Antioxidant Response Element and NF-E2 Related Factors

Exposure of cells to antioxidants and xenobiotics leads to the induction of a battery of defensive genes encoding detoxifying enzymes [NAD(P)H:quinone oxidoreductase 1 (NQO1), glutathione S-transferases (GST), heme oxygenase 1 (HO-1)], antioxidant and related proteins [thioredoxins, γ-glutamyl cysteinyl synthetase (γ-GCS), glutathione peroxidase, glutathione reductase], ubiquitination enzymes and proteasomes, and drug transporters (MRPs) (reviewed in Dhakshinamoorthy et al., 2000; Jaiswal, 2004; Zhang, 2006; Kobyashi and Yamamoto,2006; Copple et al., 2008; Kwak et al., 2007; Hayashi et al. 2003; Maher et al., 2005; Slitt et al., 2006; Maher et al., 2007; Maher et al., 2008). NQO1 is a flavoprotein that competes with cytochrome P450 reductase and catalyzes two-electron reduction and detoxification of quinones and other redox cycling compounds (Joseph and Jaiswal, 1994). GST Ya conjugates hydrophobic electrophiles with glutathione, aiding in their excretion (Pickett and Lu, 1989; Tsuchida and Sato, 1992). HO-1 catalyzes the first and rate-limiting step in heme catabolism (Choi and Alam, 1996). glutamate cysteine ligase is a rate limiting step in the synthesis of glutathione (Kretzschmar et al., 1992). Glutathione peroxidase and reductase are glutathione metabolism enzymes (Pickett and Lu, 1989; Tsuchida and Sato, 1992). Ubiquitination enzymes and proteasomes mediate ubiquitination and degradation of proteins including oxidized proteins (Kwak et al., 2007). Drug transporters play an important role in drug intake and efflux (Hayashi et al., 2003; Maher et al., 2005; Slitt et al., 2006; Maher et al., 2007; Maher et al., 2008).

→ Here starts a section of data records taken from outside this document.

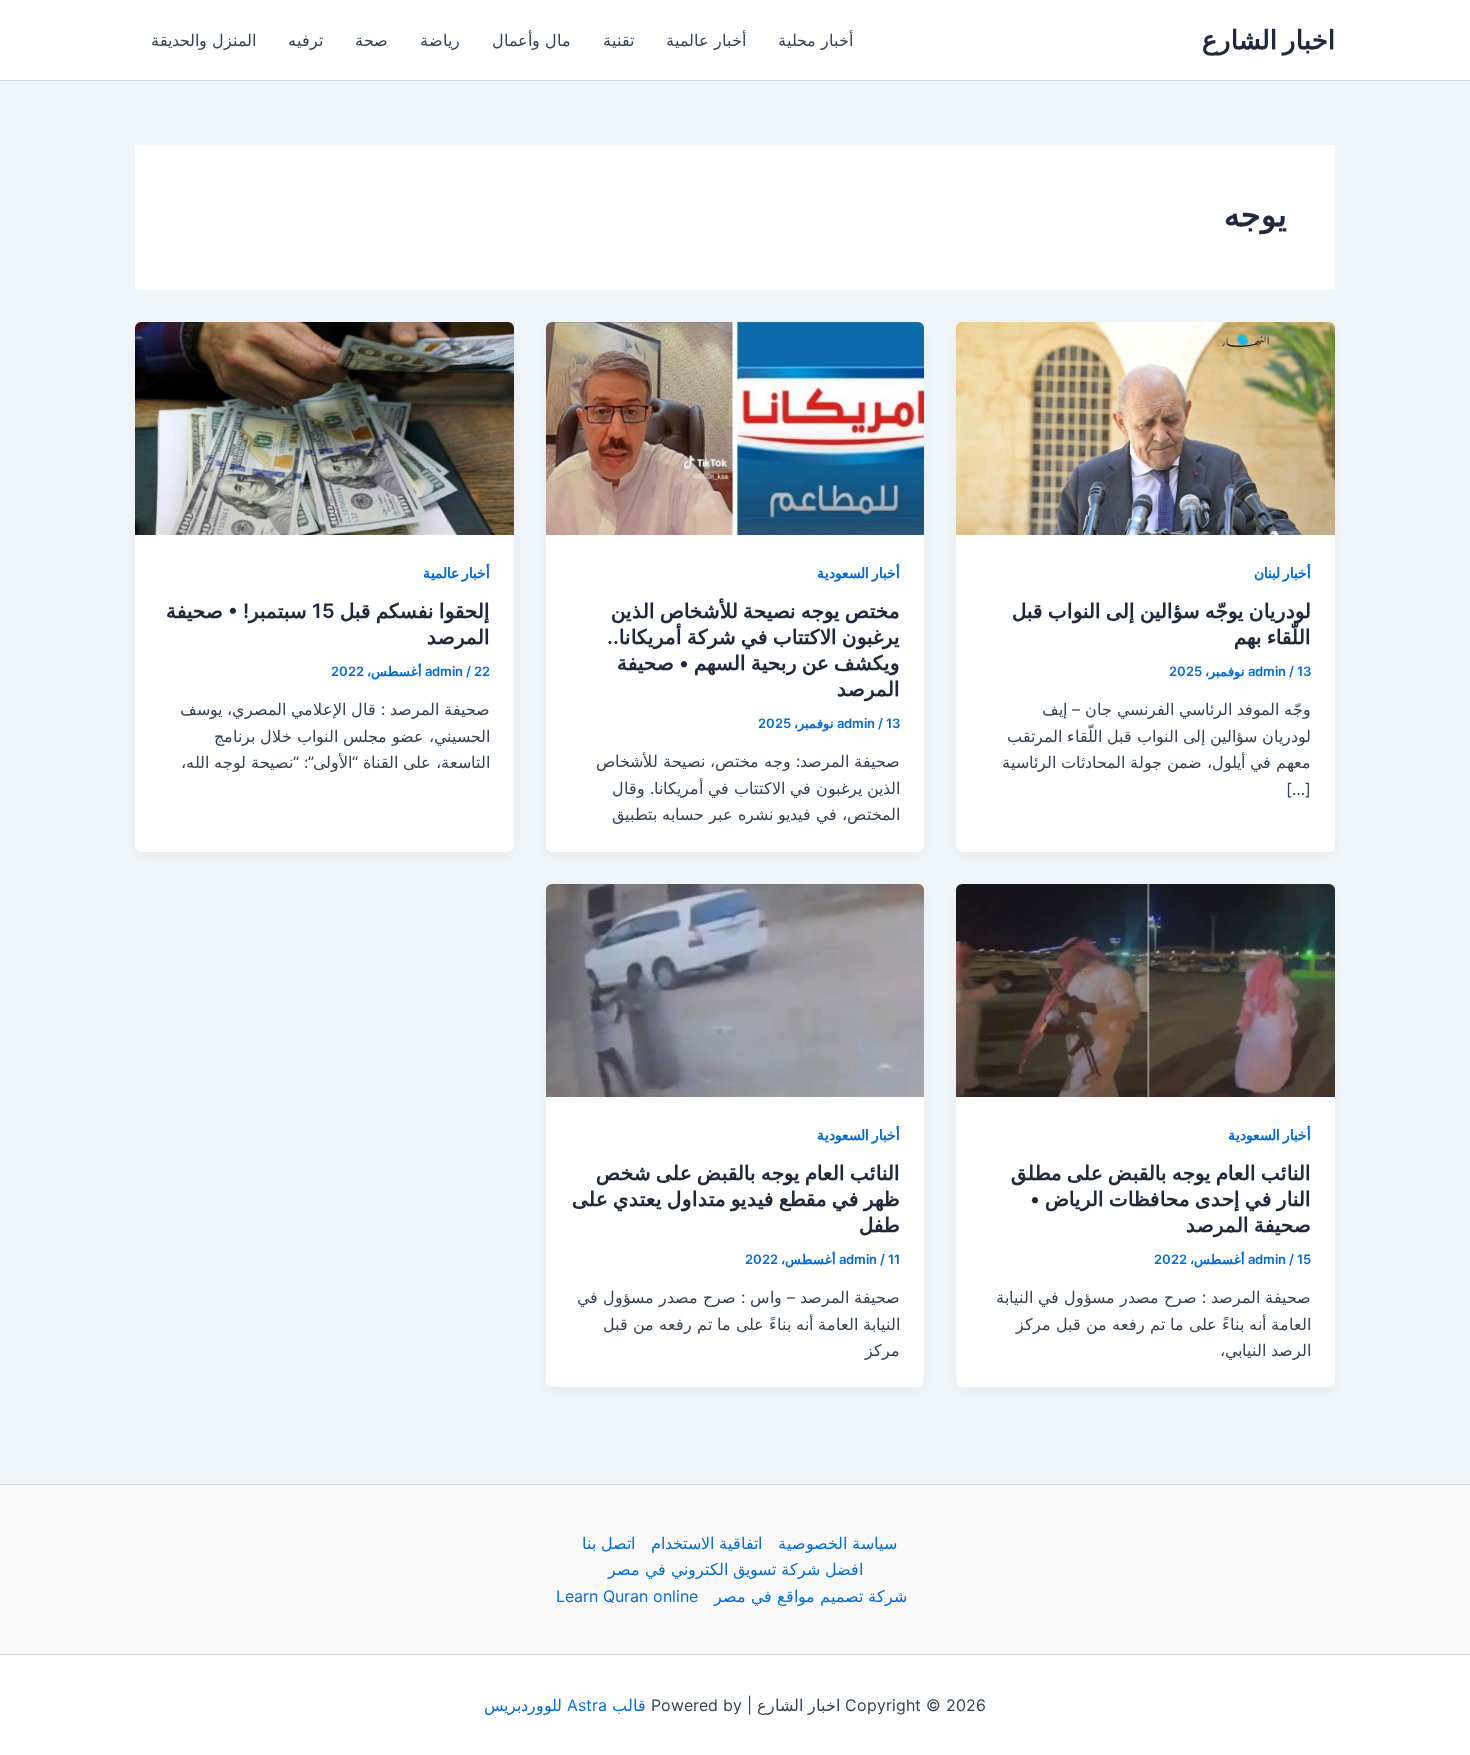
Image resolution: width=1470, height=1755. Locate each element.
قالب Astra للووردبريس (565, 1705)
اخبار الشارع (1268, 39)
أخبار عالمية (706, 40)
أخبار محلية (815, 40)
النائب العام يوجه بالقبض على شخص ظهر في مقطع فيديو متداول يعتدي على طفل (736, 1199)
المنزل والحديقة (203, 40)
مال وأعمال (531, 40)
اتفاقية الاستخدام (706, 1543)
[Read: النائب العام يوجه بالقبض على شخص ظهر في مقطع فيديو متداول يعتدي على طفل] (735, 988)
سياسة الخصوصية (837, 1543)
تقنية (618, 40)
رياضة (440, 40)
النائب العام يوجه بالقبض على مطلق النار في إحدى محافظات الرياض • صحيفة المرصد (1161, 1199)
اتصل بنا (608, 1543)
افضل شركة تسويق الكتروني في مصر (735, 1569)
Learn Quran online (627, 1596)
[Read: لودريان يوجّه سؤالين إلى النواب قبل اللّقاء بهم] (1145, 427)
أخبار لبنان (1282, 572)
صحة (371, 40)
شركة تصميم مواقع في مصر (810, 1596)
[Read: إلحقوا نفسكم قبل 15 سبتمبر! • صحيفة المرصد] (324, 427)
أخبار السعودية (858, 572)
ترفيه (305, 40)
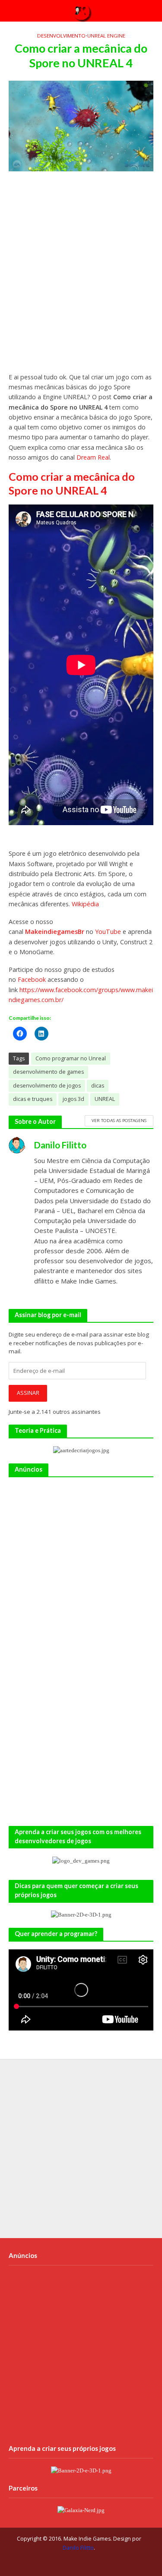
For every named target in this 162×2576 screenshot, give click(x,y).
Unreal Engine (106, 35)
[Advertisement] (81, 276)
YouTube (108, 931)
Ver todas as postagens (119, 1120)
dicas (97, 1085)
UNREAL (105, 1099)
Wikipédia (85, 904)
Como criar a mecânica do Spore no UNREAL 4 (72, 483)
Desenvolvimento (61, 35)
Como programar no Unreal (70, 1058)
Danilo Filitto (78, 2547)
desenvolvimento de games (48, 1071)
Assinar (28, 1393)
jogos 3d (73, 1099)
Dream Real (93, 457)
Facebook (32, 979)
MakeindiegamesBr (55, 931)
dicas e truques (32, 1099)
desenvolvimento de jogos (47, 1085)
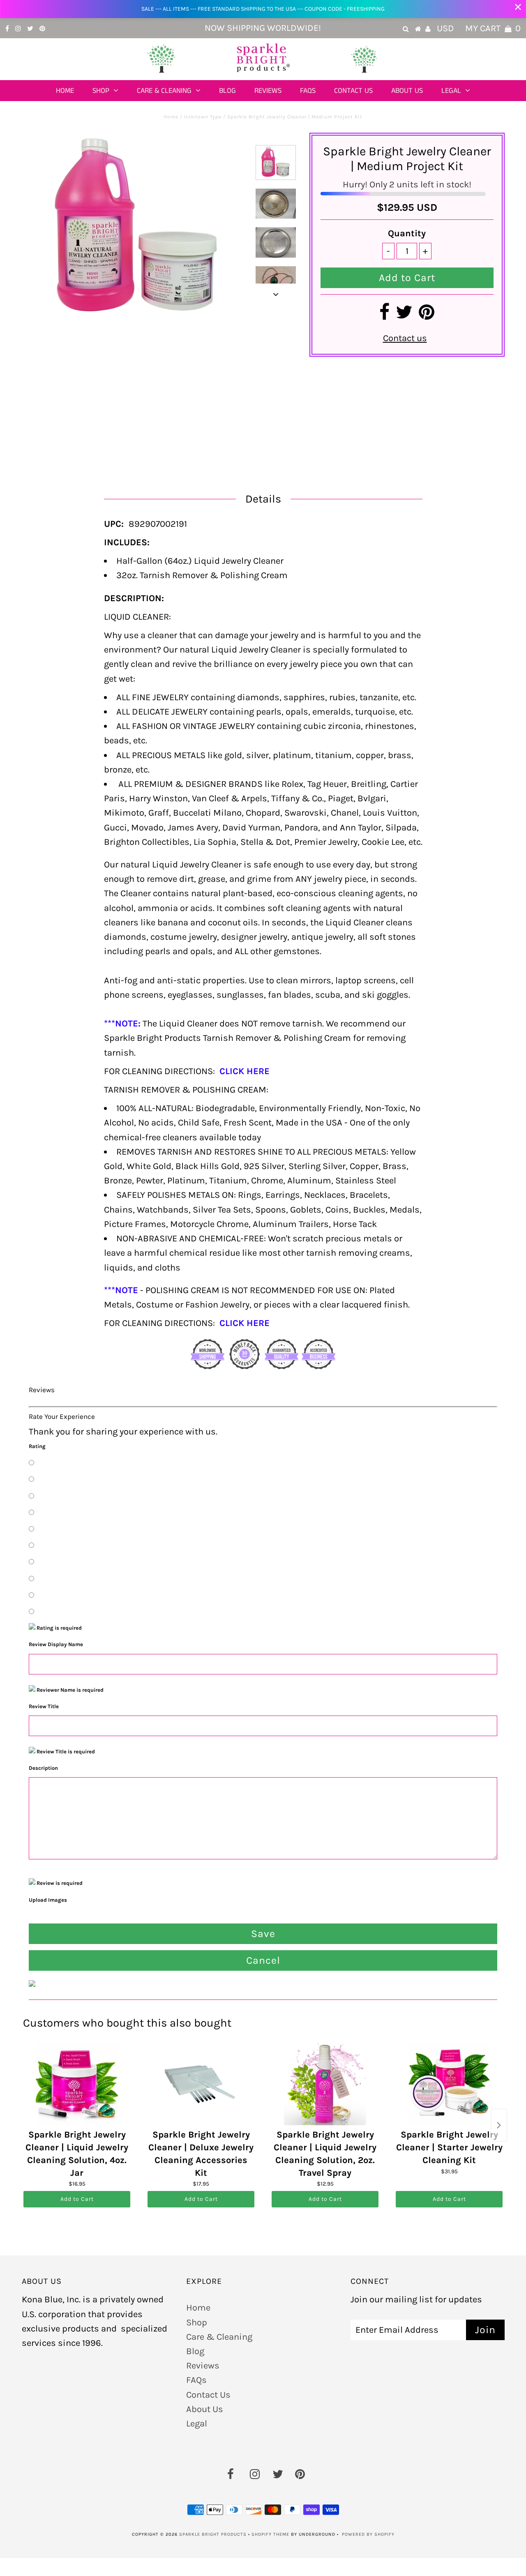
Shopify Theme (270, 2534)
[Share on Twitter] (404, 315)
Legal (451, 90)
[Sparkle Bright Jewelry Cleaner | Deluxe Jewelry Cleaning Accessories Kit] (201, 2084)
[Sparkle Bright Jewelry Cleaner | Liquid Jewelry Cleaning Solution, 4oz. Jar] (76, 2084)
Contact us (405, 338)
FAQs (308, 90)
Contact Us (353, 90)
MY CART (493, 28)
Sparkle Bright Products (213, 2534)
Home (65, 90)
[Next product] (499, 2125)
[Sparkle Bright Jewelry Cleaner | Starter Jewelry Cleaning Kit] (449, 2084)
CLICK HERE (244, 1071)
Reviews (267, 90)
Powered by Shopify (368, 2534)
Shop (100, 90)
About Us (407, 90)
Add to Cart (77, 2198)
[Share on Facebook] (384, 315)
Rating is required (58, 1628)
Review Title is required (65, 1751)
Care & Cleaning (164, 90)
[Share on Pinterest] (426, 315)
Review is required (59, 1883)
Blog (227, 90)
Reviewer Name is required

Deletion mutagenesis and transfection studies identified an element designated as antioxidant response element (ARE) in the promoter regions of Nrf2 downstream genes that regulates expression and coordinated induction of these genes in response to antioxidants and xenobiotics (reviewed in Dhakshinamoorthy et al., 2000; Jaiswal, 2004; Zhang, 2006; Kobyashi and Yamamoto, 2006; Copple et al., 2008). Mutational analysis revealed GTGACA***GC as the core sequence of the ARE (reviewed in Dhakshinamoorthy et al., 2000; Jaiswal, 2004; Zhang, 2006; Kobyashi and Yamamoto, 2006; Copple et al., 2008; Li and Jaiswal, 1992; Prestera et al., 1993; Wasserman and Fahl, 1997). NF-E2 related factors are known to bind to the ARE and regulate ARE-mediated antioxidant enzyme genes expression and induction in response to a variety of stimuli including antioxidants, xenobiotics, metals and UV irradiation (Jaiswal, 2004; Zhang, 2006; Kobyashi and Yamamoto, 2006; Copple et al., 2008). NF-E2 (p45) binds to an Activator Protein 1 (AP1) like, NF-E2 recognition site (GCTGAGTCA), and regulates tissue specific expression of the globin genes (Andrews et al., 1993; Ney et al., 1990; Moi and Kan, 1990; Liu et al., 1992; Mignotte, et al., 1989). NF-E2 functions as a heterodimer with the ubiquitously expressed small Maf proteins (Igtarashi et al., 1994). NF-E2−/− mice have no circulating platelets, and most die due to hemorrhage (Shivdasani and Stuart.1995). NF-E2 related factors Nrf2 and Nrf1, both 66–68 kDa proteins, were cloned using a yeast complementation assay (Chan et al., 1993; Moi et al., 1994). Both display a significant amount of homology to NF-E2, but unlike NF-E2 both are ubiquitously expressed. A third family member of the Nrfs, Nrf3, was also cloned and sequenced (Kobayashi et al., 1999). The Nrfs belong to the family of basic leucine zipper proteins (bZIP) (Fig. 1). The basic region, just upstream of the leucine zipper region, is responsible for DNA binding. The acidic region is required for transcriptional activation. The cap’n’collar region, so called because of its homology to the Drosophila cap’n’collar protein, is highly conserved among the Nrfs, but the function of this region remains unknown. Nrf1 −/− mice die in utero due to a decreased number of enucleated red blood cells and severe anemia (Chan et al., 1998). Nrf2−/− mice are viable and live to adulthood (Chan et al., 1996). Nrf2 is therefore not required for erythropoeisis, development, or growth (Chan et al., 1996).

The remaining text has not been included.